John Walker Lindh, the American captured in Afghanistan in 2001 fighting for the Taliban and who is now an Irish citizen, was freed early from federal prison on Thursday after serving 17 years, the US federal bureau of prisons said.
Lindh, who was 20 years old when he was captured, was released amid concerns about his rehabilitation.
Lindh, now 38, left the prison in Terre Haute, Indiana, Thursday morning. He had been sentenced to 20 years after pleading guilty in 2002 to charges of supplying services to the Taliban and carrying an explosive during the commission of a felony.
Lindh is being released under strict conditions, including a bar on travelling internationally and getting a passport or any other kind of travel document.
The travel ban thwarts any immediate possibility of his moving to Ireland, whose citizenship he acquired while in prison through his father's mother, who was born in Donegal.
Lindh is among dozens of prisoners to be released during the next few years after being captured in Iraq and Afghanistan and convicted of terrorism-related crimes following the attacks on the United States by al Qaeda on September 11th, 2001.
His release brought objections from elected officials who asked why Lindh was being freed early and what training parole officers had to spot radicalisation and recidivism among former jihadists.
Leaked US government documents published by Foreign Policy magazine show the federal government as recently as 2016 described Lindh as holding “extremist views.”
US Secretary of State Mike Pompeo called Lindh’s release “unexplainable and unconscionable.”
“There’s something deeply troubling and wrong about it,” he said on Fox News on Thursday morning.
"What is the current interagency policy, strategy, and process for ensuring that terrorist/extremist offenders successfully reintegrate into society?" asked US Senators Richard Shelby and Margaret Hassan in a letter to the Federal Bureau of Prisons.
The bureau said in a statement that it does not share details of specific inmates’ release plans but that it does have policies for monitoring parolees with ties to terrorism.

________

◆ **EXERCISE 1**: In one to three sentences, explain why the article on John Walker Lindh's release says he cannot move to Ireland right away.
◆ **EXERCISE 2**: Return the part of the article on Lindh's release starting at "Lindh, who was" and ending at "born in Donegal.".
◆ **EXERCISE 3**: Write the next part of the article on John Walker Lindh's release, picking up after its final sentence.
Nothing in the listing is needed.

________

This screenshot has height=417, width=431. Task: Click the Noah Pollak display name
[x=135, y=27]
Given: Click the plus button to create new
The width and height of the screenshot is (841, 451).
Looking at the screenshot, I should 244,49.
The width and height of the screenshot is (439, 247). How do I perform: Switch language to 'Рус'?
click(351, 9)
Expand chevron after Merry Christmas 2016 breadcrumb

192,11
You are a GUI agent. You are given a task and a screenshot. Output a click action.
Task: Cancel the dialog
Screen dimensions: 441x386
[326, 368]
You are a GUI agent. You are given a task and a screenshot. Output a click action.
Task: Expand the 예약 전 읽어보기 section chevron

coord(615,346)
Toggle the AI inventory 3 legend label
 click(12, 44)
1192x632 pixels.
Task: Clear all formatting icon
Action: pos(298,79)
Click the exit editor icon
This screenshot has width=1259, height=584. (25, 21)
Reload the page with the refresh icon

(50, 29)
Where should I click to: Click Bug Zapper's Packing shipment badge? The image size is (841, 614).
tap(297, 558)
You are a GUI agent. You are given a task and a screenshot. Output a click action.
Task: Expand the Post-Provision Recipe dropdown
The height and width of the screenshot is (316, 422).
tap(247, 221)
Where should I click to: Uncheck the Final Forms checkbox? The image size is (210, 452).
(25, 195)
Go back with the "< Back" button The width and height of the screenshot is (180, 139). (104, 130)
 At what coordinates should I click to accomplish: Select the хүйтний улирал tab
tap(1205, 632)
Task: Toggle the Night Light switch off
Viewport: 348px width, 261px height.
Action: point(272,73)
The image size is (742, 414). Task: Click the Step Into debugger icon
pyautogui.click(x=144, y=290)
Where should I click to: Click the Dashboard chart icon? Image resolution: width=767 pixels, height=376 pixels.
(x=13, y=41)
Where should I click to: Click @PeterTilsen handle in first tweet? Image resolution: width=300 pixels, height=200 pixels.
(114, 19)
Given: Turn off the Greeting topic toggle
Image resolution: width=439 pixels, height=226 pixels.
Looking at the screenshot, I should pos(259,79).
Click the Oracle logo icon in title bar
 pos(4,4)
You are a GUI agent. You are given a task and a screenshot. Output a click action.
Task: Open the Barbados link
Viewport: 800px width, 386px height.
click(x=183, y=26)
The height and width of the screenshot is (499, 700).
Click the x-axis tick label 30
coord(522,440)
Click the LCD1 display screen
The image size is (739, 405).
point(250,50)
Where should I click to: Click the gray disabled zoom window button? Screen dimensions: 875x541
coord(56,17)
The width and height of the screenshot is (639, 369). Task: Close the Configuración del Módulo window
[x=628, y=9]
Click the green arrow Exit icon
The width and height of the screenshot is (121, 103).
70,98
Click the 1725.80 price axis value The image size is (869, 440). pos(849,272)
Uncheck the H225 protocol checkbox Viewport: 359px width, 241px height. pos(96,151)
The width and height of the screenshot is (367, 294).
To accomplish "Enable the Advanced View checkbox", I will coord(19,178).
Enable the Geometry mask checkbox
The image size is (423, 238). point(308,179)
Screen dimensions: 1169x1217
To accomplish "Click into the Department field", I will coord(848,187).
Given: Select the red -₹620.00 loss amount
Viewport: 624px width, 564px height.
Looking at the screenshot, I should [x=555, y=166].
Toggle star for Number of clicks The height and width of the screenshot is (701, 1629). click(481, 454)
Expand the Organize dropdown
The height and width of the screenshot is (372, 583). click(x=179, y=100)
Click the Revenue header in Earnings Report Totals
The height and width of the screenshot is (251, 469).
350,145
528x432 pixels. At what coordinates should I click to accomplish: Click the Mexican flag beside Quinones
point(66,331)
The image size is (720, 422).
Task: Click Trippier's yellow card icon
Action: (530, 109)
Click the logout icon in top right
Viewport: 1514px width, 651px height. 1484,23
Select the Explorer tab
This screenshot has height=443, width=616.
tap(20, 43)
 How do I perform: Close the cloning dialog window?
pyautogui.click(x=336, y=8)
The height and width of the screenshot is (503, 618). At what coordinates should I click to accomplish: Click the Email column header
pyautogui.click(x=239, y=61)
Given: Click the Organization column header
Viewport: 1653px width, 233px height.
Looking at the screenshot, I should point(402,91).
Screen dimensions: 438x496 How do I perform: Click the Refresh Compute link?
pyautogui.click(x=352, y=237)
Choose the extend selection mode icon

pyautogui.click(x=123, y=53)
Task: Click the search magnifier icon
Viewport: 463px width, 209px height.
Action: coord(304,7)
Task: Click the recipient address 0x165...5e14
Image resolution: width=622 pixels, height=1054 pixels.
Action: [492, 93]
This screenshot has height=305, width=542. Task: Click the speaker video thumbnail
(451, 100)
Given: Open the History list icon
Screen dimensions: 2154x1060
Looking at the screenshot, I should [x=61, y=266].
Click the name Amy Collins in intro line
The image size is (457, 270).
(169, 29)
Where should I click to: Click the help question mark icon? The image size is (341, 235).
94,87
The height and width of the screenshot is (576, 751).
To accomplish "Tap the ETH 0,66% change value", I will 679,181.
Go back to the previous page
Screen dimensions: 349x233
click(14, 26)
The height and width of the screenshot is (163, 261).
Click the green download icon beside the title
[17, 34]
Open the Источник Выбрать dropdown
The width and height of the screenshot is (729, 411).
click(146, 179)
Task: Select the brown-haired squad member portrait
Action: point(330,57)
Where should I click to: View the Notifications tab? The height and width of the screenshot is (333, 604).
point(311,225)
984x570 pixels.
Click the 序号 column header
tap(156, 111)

________

◆ **TASK ANSWER 1**: Lindh's release conditions bar him from traveling internationally and from getting a passport or any other travel document. That ban rules out any immediate move to Ireland, whose citizenship he acquired in prison through his father's mother, who was born in Donegal.

◆ **TASK ANSWER 2**:
Lindh, who was 20 years old when he was captured, was released amid concerns about his rehabilitation.
Lindh, now 38, left the prison in Terre Haute, Indiana, Thursday morning. He had been sentenced to 20 years after pleading guilty in 2002 to charges of supplying services to the Taliban and carrying an explosive during the commission of a felony.
Lindh is being released under strict conditions, including a bar on travelling internationally and getting a passport or any other kind of travel document.
The travel ban thwarts any immediate possibility of his moving to Ireland, whose citizenship he acquired while in prison through his father's mother, who was born in Donegal.

◆ **TASK ANSWER 3**:
During his supervised release, Lindh will not be allowed to possess any internet-capable device with out prior permission from his probation officer, and any such device must be monitored continuously, according to court documents.
He is not allowed to hold a passport, communicate with known extremists or have any online communications in any language other than English unless otherwise approved. He also must undergo mental health counselling, court documents showed.
Lindh's parents, Marilyn Walker and Frank Lindh, did not respond to requests for comment and Lindh's lawyer, Bill Cummings, declined to comment.
US-born Lindh converted from Catholicism to Islam as a teenager. At his sentencing in 2002, he said he travelled to Yemen to learn Arabic and then to Pakistan to study Islam.
Lindh said he volunteered as a soldier with the Taliban, the radical Sunni Muslim group that ruled most of Afghanistan from 1996 to 2001, to help fellow Muslims in their struggle or “jihad.” He said he had no intention “to fight against America” and never understood jihad to mean anti-Americanism.
Lindh told the court he condemned “terrorism on every level” and attacks by al Qaeda leader Osama bin Laden were “completely against Islam”.
But a January 2017 report by the US government’s National Counterterrorism Centre, published by Foreign Policy, said that, as of May 2016, Lindh “continued to advocate for global jihad and to write and translate violent extremist texts.”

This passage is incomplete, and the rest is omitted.